- Born: August 5, 1989 (age 36) Lyon, France
- Other names: The Haitian Gwad
- Nationality: French
- Height: 167 cm (5 ft 6 in)
- Weight: 57 kg (126 lb; 9.0 st)
- Style: Kickboxing, Muay Thai
- Stance: Orthodox
- Fighting out of: Lyon, France
- Team: Team Lions Thaïs
- Trainer: Dominique Poulet
- Years active: 2014–present

Professional boxing record
- Total: 10
- Wins: 6
- By knockout: 1
- Losses: 3
- Draws: 1

Kickboxing record
- Total: 27
- Wins: 19
- By knockout: 3
- Losses: 5
- By knockout: 0
- Draws: 3

Other information
- Boxing record from BoxRec

= Anaëlle Angerville =

French kickboxer

Anaëlle Angerville (born August 5, 1989) is a French muay thai kickboxer. A professional competitor since 2014, she is the 2022 WMC World −57 kg champion.

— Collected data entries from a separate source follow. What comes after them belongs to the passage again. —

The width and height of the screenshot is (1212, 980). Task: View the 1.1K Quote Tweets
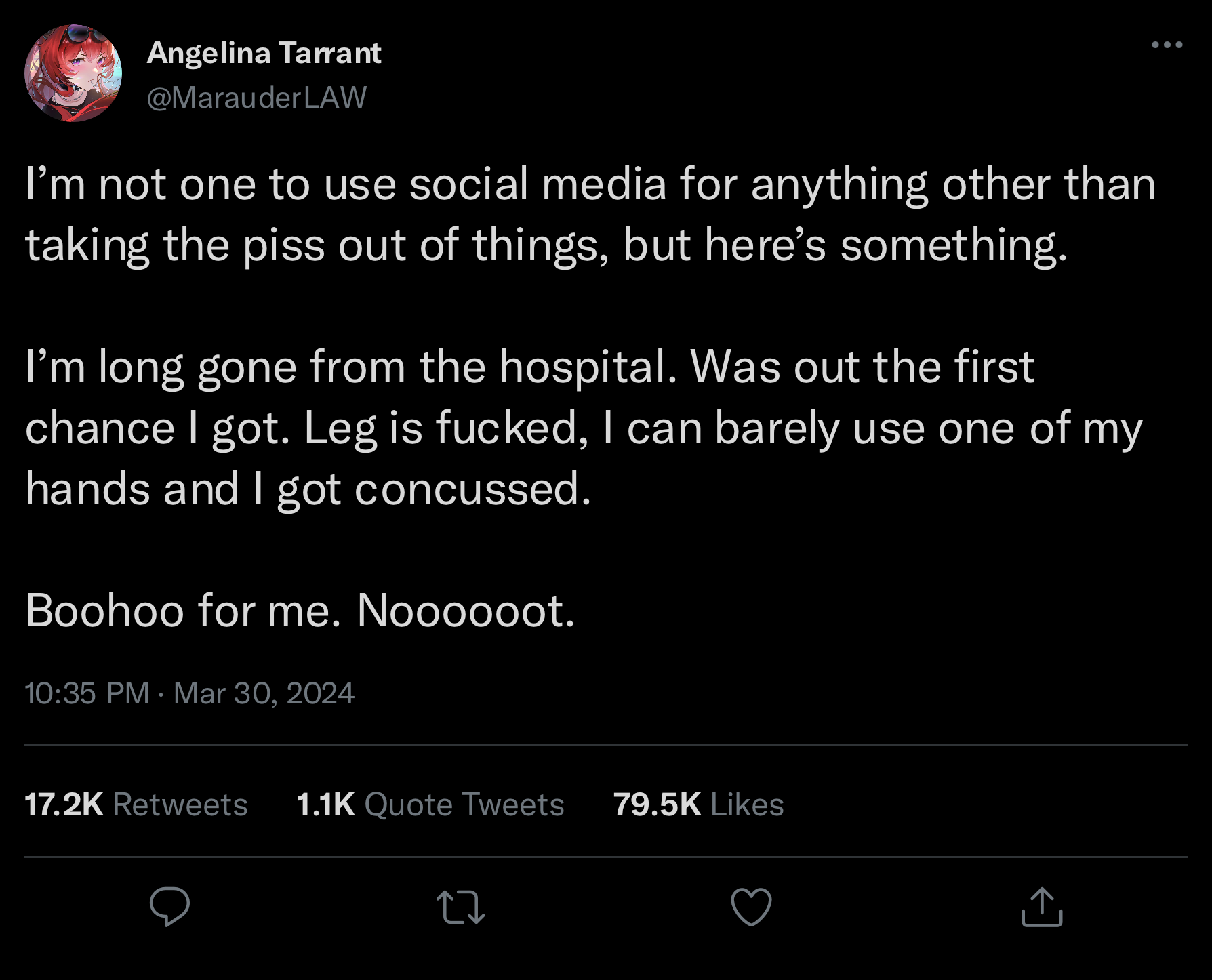pos(430,804)
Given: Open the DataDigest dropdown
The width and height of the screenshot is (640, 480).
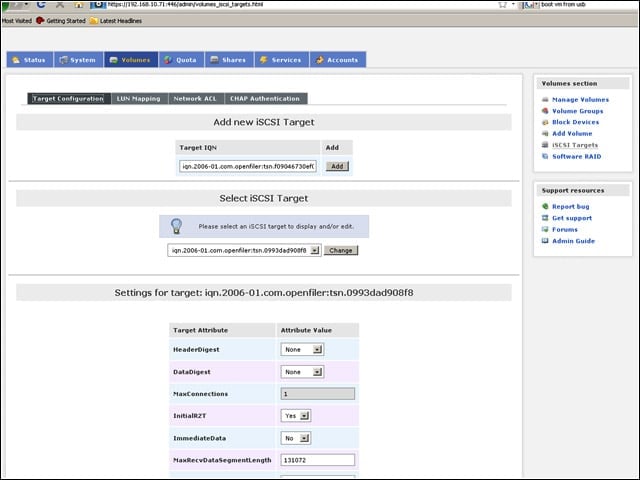Looking at the screenshot, I should (302, 372).
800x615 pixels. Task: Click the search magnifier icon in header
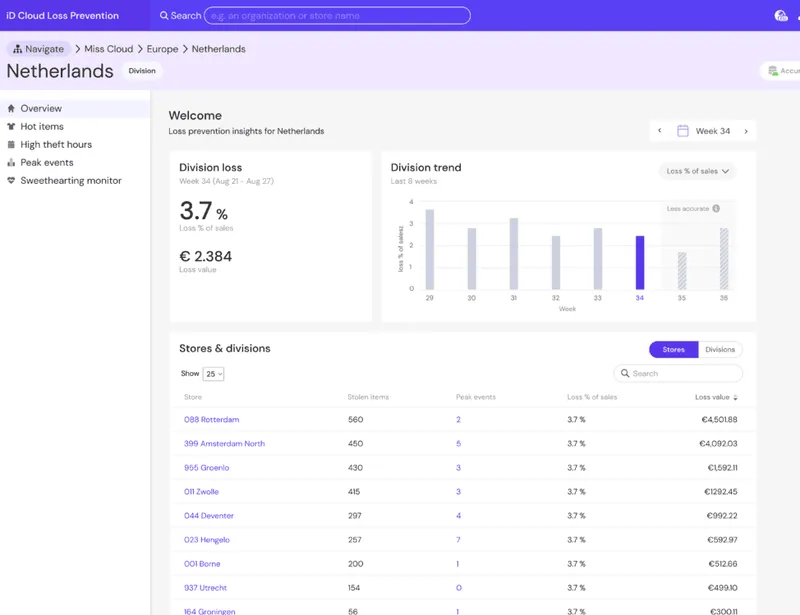164,16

==Muay thai and kickboxing career==
After going to a draw with Dehby, Angerville faced Emma Gongora at Divonne Muaythai Challenge 4 on March 16, 2019. She won the fight by decision. Angerville faced Marine Lefebvre for the FFKMDA −57.1 kg title at Le Choc Des Best Fighters 4 on April 6, 2019. She won her second professional title by decision. Angerville next faced Amel Dehby at Master Fight on May 18, 2019. She won the fight by decision.

Angerville made he Glory debut against Mario Lobo at Glory 70 on October 26, 2019. She won the fight by unanimous decision.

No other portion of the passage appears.